Task details:
Please return only the lines from the one showing "This screenshot has height=625, width=839." to the end of the entries, keeping both ends and dropping every picture.
──────── Records for this task
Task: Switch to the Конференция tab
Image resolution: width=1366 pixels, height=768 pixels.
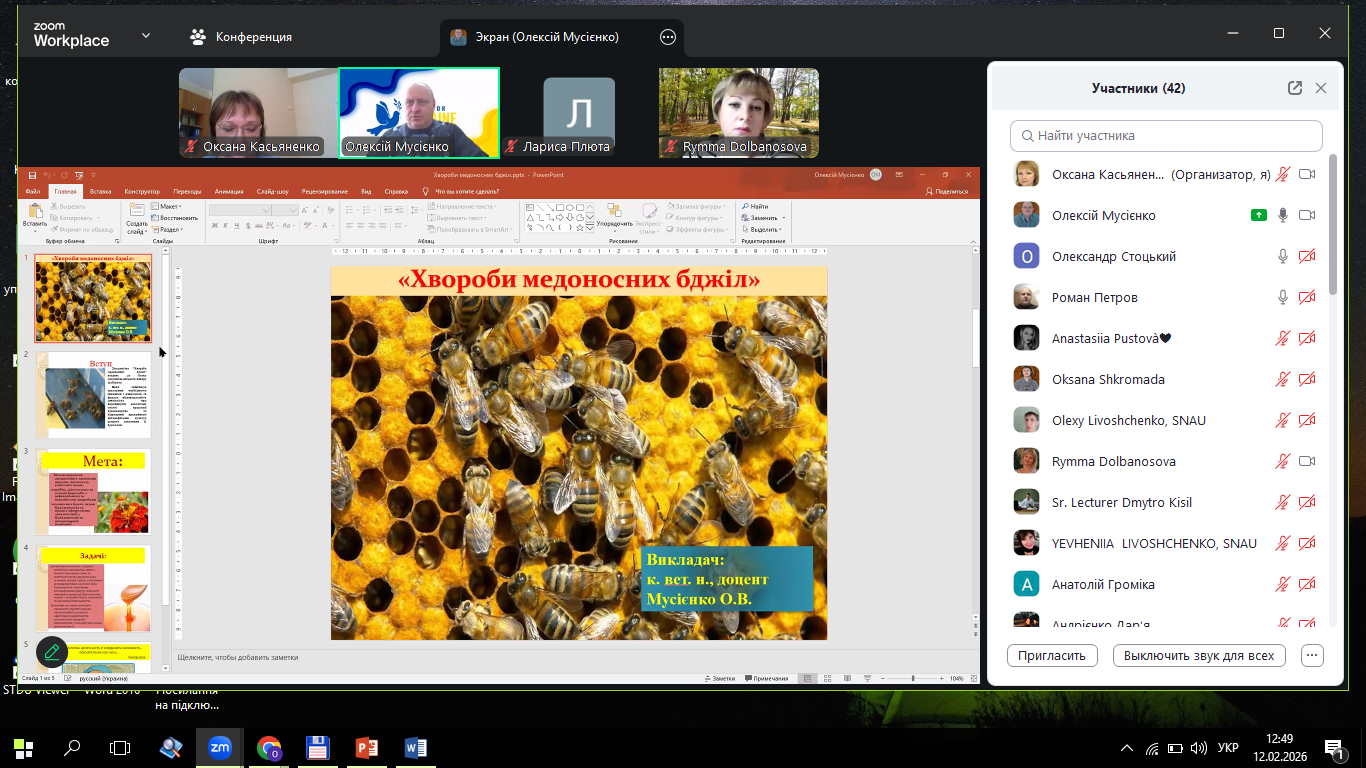Action: [x=241, y=37]
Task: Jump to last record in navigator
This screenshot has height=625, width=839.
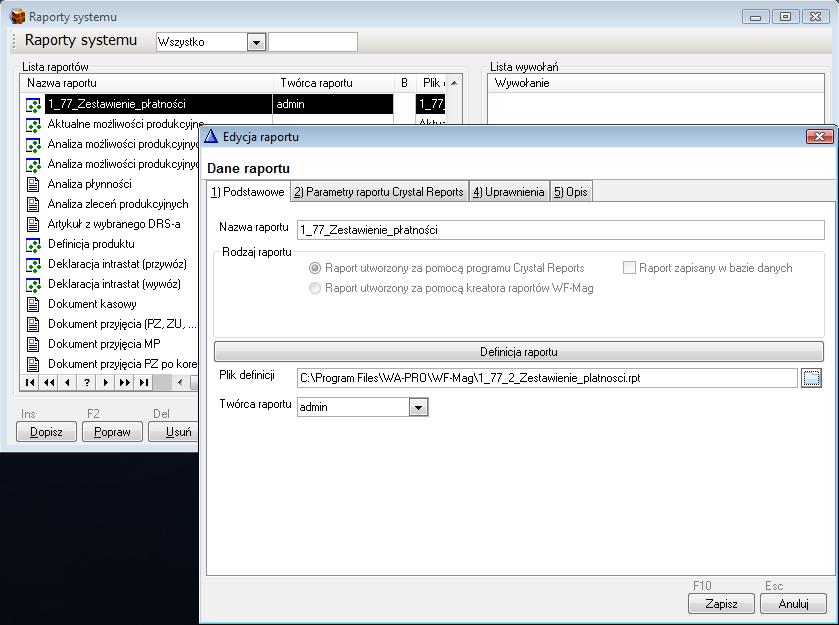Action: click(144, 382)
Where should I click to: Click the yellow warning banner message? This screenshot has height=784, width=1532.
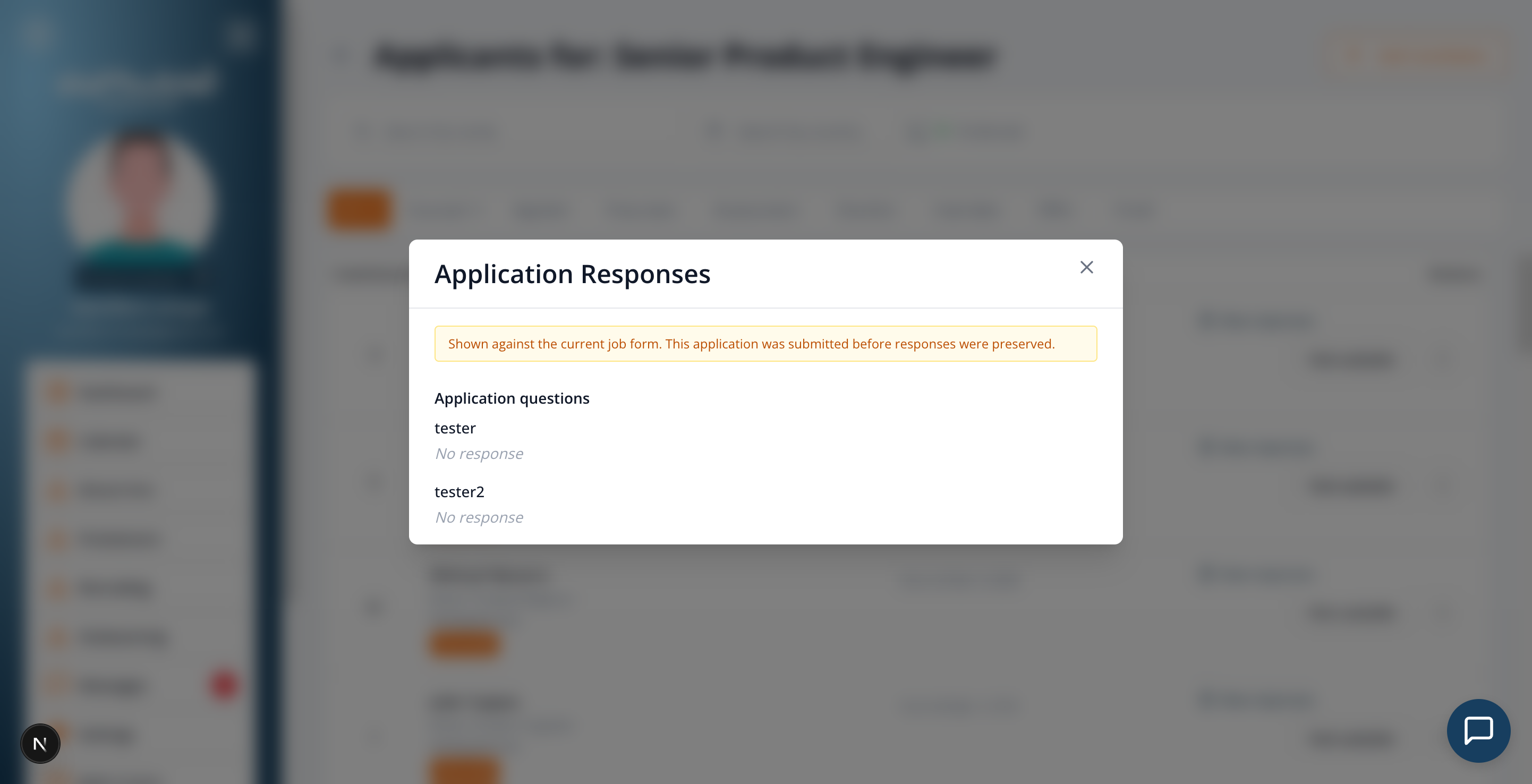tap(765, 344)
────────────────
Task response:
This screenshot has height=625, width=839.
Action: click(144, 382)
Where should I click to: Click the yellow warning banner message? This screenshot has height=784, width=1532.
tap(765, 344)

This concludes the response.